James Easton Brodhead, character actor, journalist, and atheist activist, died on April 6 of kidney failure in Santa Barbara. He was 80 years old.
He is survived by his wife of 49 years, the former dancer/choreographer and retired attorney Sue Hawes; son Will Brodhead and his wife, Dorothy R. Adams of San Francisco; son Dan Brodhead of Los Angeles; sister Clover Brodhead Gowing, PhD, and her husband, Parker Gowing of Sequim, Washington; and sister Heather Brodhead, librarian of the Santa Barbara Museum of Art.
James was a direct descendant (seven times great-grandson) of Captain Daniel Brodhead, second-in-command of the English force that captured New Amsterdam from the Dutch in 1664 and renamed the city New York. He was born in St. Louis, Missouri, on January 30, 1932, to the late James E. Brodhead II, a Procter & Gamble executive, and the late Martha Pusey Mithoefer Brodhead, a commercial artist. He lived in Cincinnati, Ohio, and Newcastle-upon-Tyne in northern England until September 1939.
He made his professional stage debut in summer stock while still at the University of Michigan. After earning a BA in speech in 1954, he made his New York theater debut off-Broadway the following spring, in April 1955, and his Broadway debut two years later, with Paul Muni and Ed Begley Sr., as a juror in the original production of Inherit the Wind. Over the next seven years, he appeared in scores of stage productions and in live television dramas.
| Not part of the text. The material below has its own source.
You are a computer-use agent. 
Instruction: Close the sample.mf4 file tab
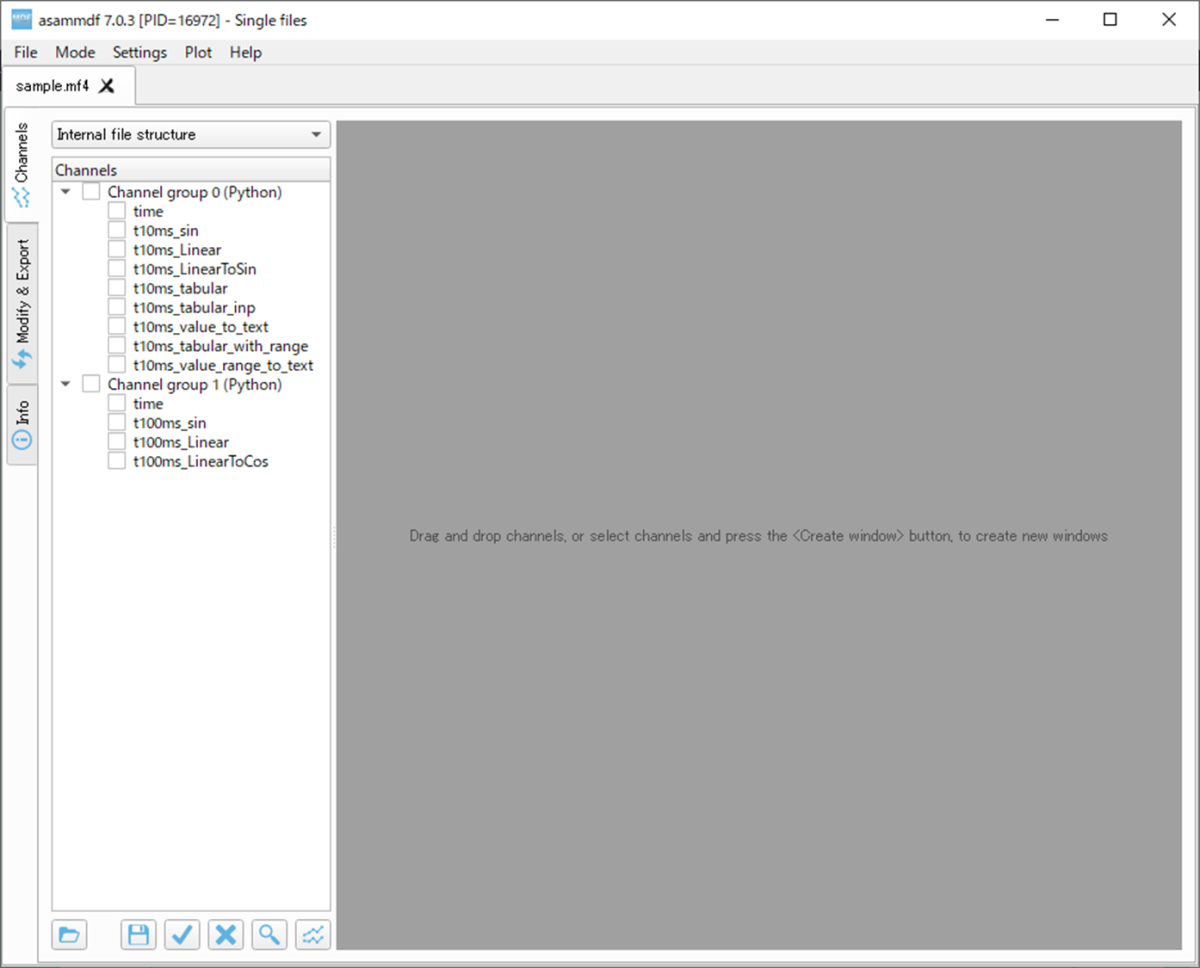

Changing careers at the age of 30, Mr. Brodhead joined Time Magazine in 1963, first as an advertising promotion copywriter, then as a correspondent for the Time-Life News Service. Among other things, he covered Truman Capote’s 1966 Black and White Ball, and reported on the trial of Sirhan Sirhan, assassin of Senator Robert F. Kennedy. Transferred to California in 1967 to cover show business, he left Time two years later to write Inside Laugh-In (published by Signet, 1969), a book based on one of the cover stories he had reported. He also worked as a public-relations account executive before making his screen debut in Kotch, with Walter Matthau, directed by Jack Lemmon, in 1971, and returning to acting as a full-time career.
Mr. Brodhead appeared in 17 feature films, scores of television series and specials, and 111 stage productions, the most recent a month before his 77th birthday. After appearing with Lucille Ball in Mame in 1974, he became part of her television “stock company” near the end of her career, appearing with her in episodes of Here’s Lucy, commercials, and three comedy specials.
Elected to the Board of Directors of the Santa Barbara Symphony in 1998, he served nearly three terms, appearing in New Year’s Eve concerts and narrating Aaron Copland’s Lincoln Portrait at the symphony’s 2001 Fourth of July concert. In 2005, he produced and served as stage director for the West Coast premiere of Peter Boyer’s Ellis Island: The Dream of America, a work for orchestra and seven actors, under Gisèle Ben-Dor’s musical direction.
Mr. Brodhead was a member of three actors’ unions (Equity, American Federation of Television and Radio Artists, and the Screen Actors Guild) for more than half of each organization’s existence. He served on the Western Regional Board of Actors’ Equity Association from 1979 to 1983, the board of directors of American National Theatre and Academy (ANTA) West from 1980 to 1982, and the Western Council of the Actors Fund of America from 1993 to 1995, a life member of the latter and a founding member of its Edwin Forrest Society.
He was also a life member of the Freedom From Religion Foundation and of American Atheists, which named him Atheist of the Year 1986 for his lawsuit ending religious invocations and prayers at Los Angeles public-school graduations.
There will be no services. Contributions in Mr. Brodhead’s memory may be made to the Santa Barbara Symphony; the Barter Theatre Foundation of Abingdon, Virginia; American Atheists of Cranford, New Jersey; or the Freedom From Religion Foundation of Madison, Wisconsin.